De bijdrage van Slovenië voor de volgende periode wordt door de Associatieraad vastgesteld in de loop van 2002.

2. Slovenië betaalt de bovengenoemde bijdrage deels uit zijn nationale begroting en deels uit zijn nationale Phare-programma. De vereiste Phare-middelen, waarvoor een aparte Phare-programmeringsprocedure geldt, worden Slovenië ter beschikking gesteld door middel van een apart financieringsmemorandum.

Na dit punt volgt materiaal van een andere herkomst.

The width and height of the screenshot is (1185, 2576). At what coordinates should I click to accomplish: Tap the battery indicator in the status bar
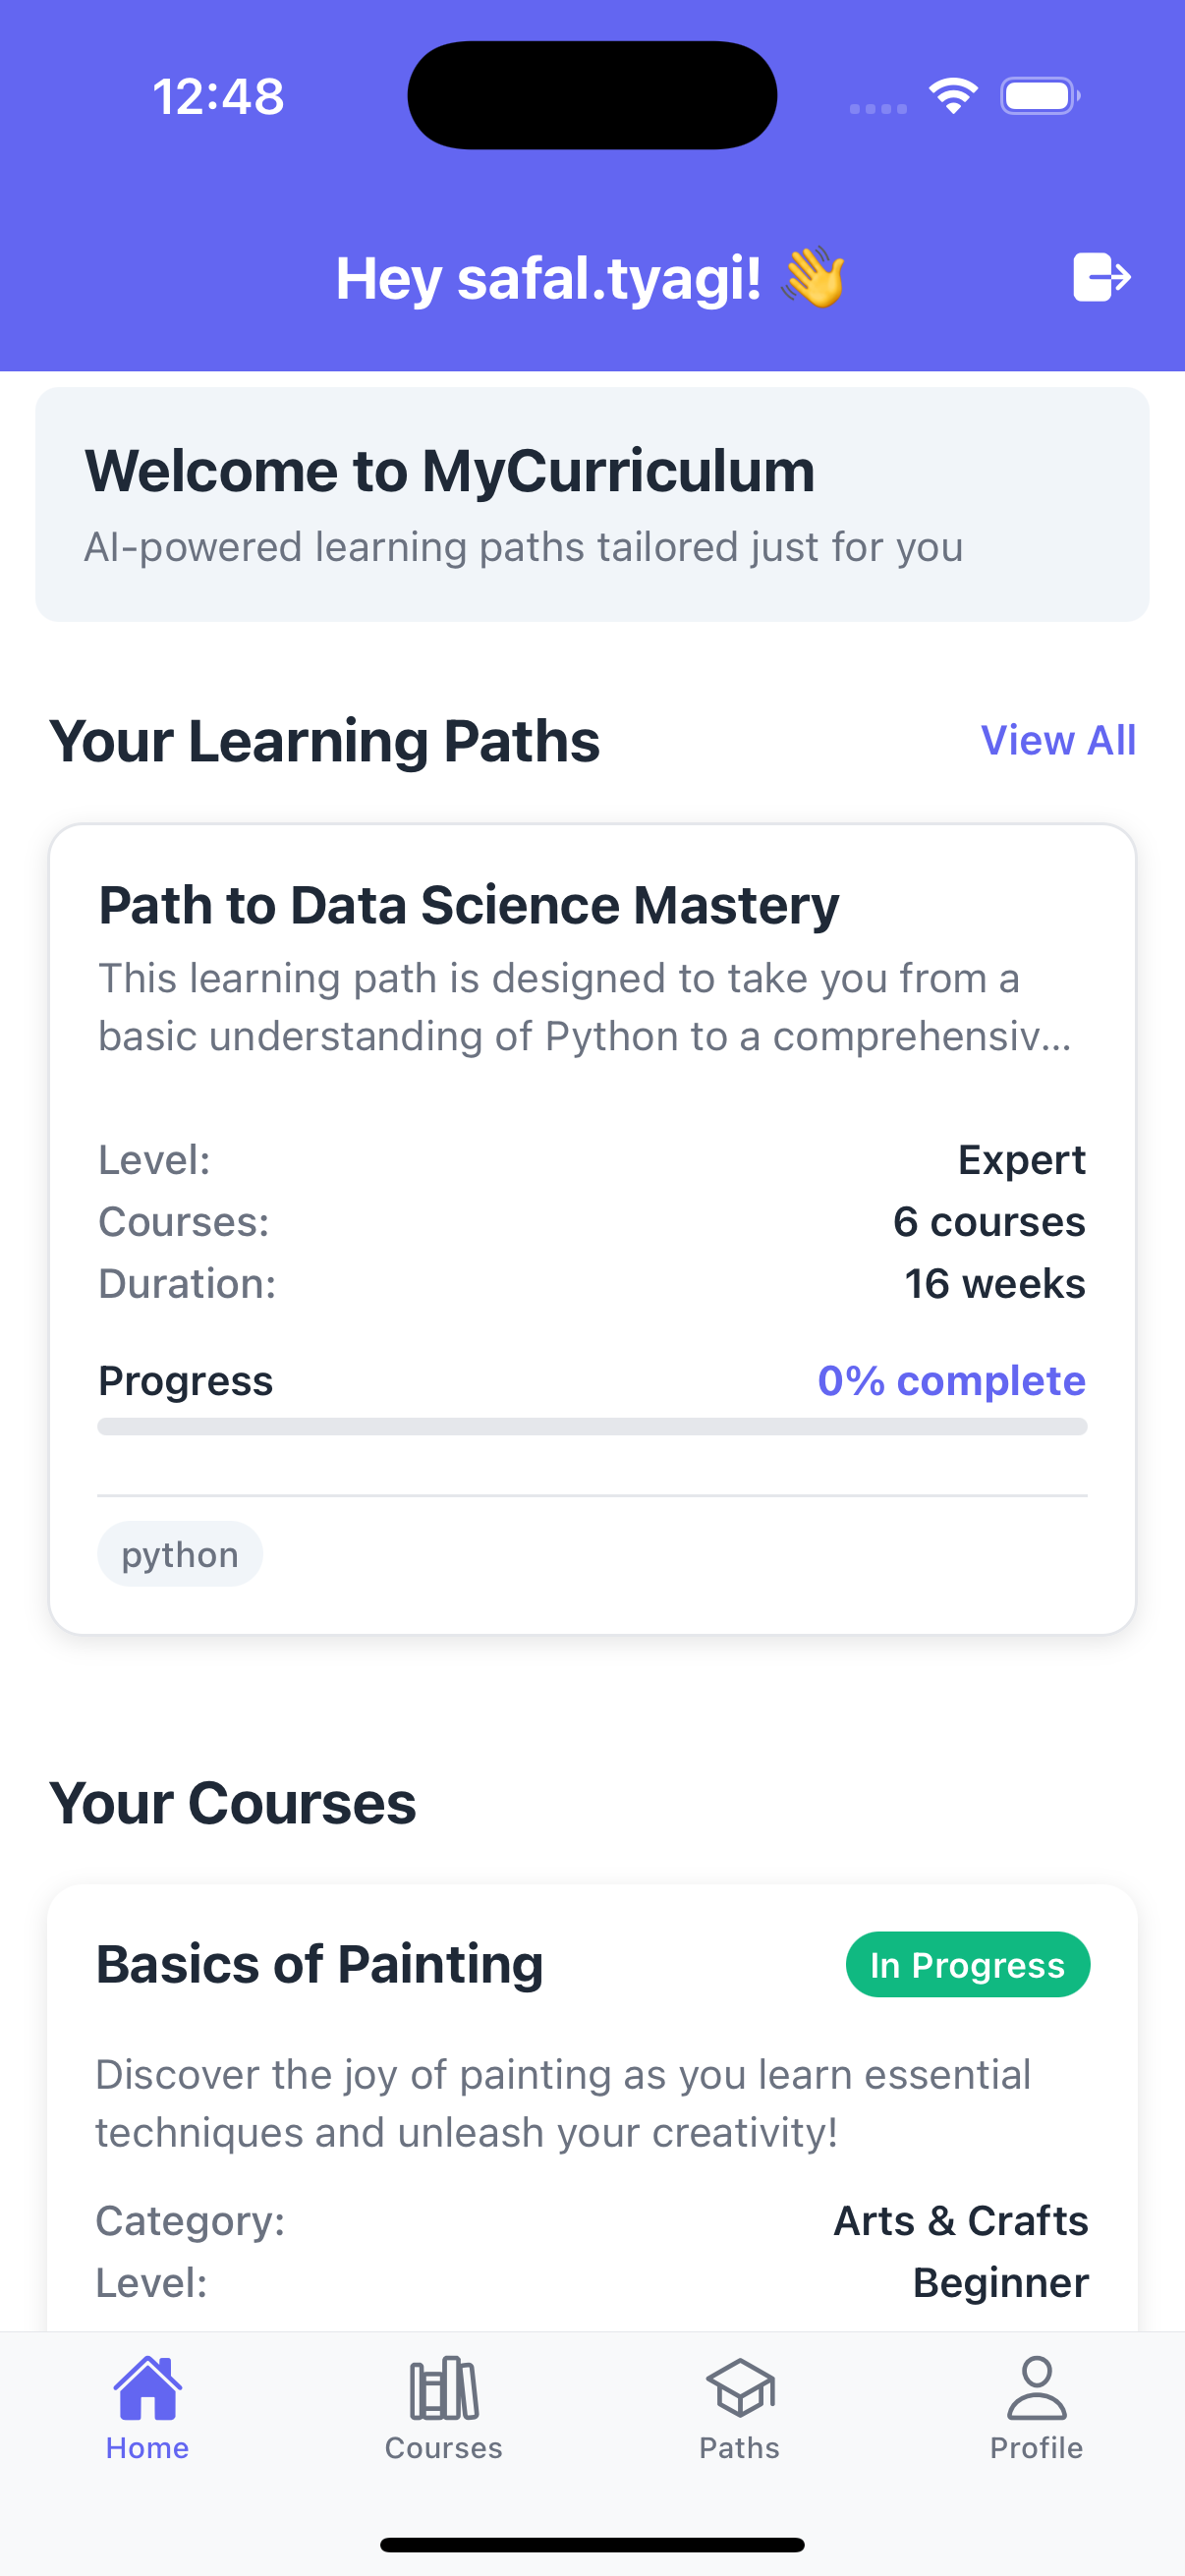click(1038, 95)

Samen met de middelen uit de Sloveense nationale begroting vormen zij de eigen bijdrage van Slovenië, waaruit het land zal putten om te voldoen aan het jaarlijkse verzoek tot storting van de Commissie.

3. Onderstaand schema geeft de benodigde Phare-middelen weer:

- 330000 EUR voor de bijdrage aan Life voor het eerste jaar (2001);

- 330000 EUR voor het tweede jaar.

Het resterende gedeelte van de bijdrage van Slovenië wordt met middelen uit de Sloveense nationale begroting gedekt.

4. Het Financieel Reglement van 21 december 1977 dat op de algemene begroting van de Europese Gemeenschappen(1) van toepassing is, geldt ook voor het beheer van de bijdrage van Slovenië.

Reis- en verblijfkosten van Sloveense vertegenwoordigers en deskundigen in verband met hun deelname, als waarnemers, aan de werkzaamheden van het in bijlage I, punt 9, genoemde comité en aan andere vergaderingen in samenhang met de uitvoering van Life worden door de Commissie vergoed op dezelfde grondslag en volgens de procedures die gelden voor niet-gouvernementele deskundigen van de lidstaten van de Europese Unie.

5. Bij de inwerkingtreding van dit besluit en het begin van ieder nieuw jaar doet de Commissie Slovenië een verzoek tot storting toekomen ter hoogte van de bijdrage van dat land aan Life overeenkomstig dit besluit.

Deze bijdrage wordt uitgedrukt in euro en dient te worden overgemaakt op een in euro gestelde bankrekening van de Commissie.

De bijdrage van Slovenië stemt overeen met het verzoek tot storting en dient te worden voldaan:

- niet later dan 1 april voor het gedeelte gefinancierd uit de Sloveense nationale begroting, op voorwaarde dat het verzoek tot storting van de Commissie vóór 1 maart is verzonden, of, indien dit na deze datum is gebeurd, uiterlijk één maand na de verzending van het verzoek tot storting;

- niet later dan 1 april voor het gedeelte gefinancierd uit Phare-middelen, op voorwaarde dat de desbetreffende bedragen vóór die datum aan Slovenië zijn overgemaakt, of uiterlijk binnen 30 dagen nadat deze middelen aan Slovenië zijn overgemaakt.

Bij vertraging in de betaling van de bijdrage betaalt Slovenië rente over het op de vervaldag nog openstaande bedrag. De rentevoet is die welke door de Europese Centrale Bank op de datum waarop de betalingstermijn verstrijkt, voor haar transacties in euro wordt toegepast, vermeerderd met anderhalf procentpunt.

(1) PB L 356 van 31.12.1977, blz. 1. Verordening laatstelijk gewijzigd bij Verordening (EG) nr. 2673/1999 (PB L 326 van 18.12.1999, blz. 1).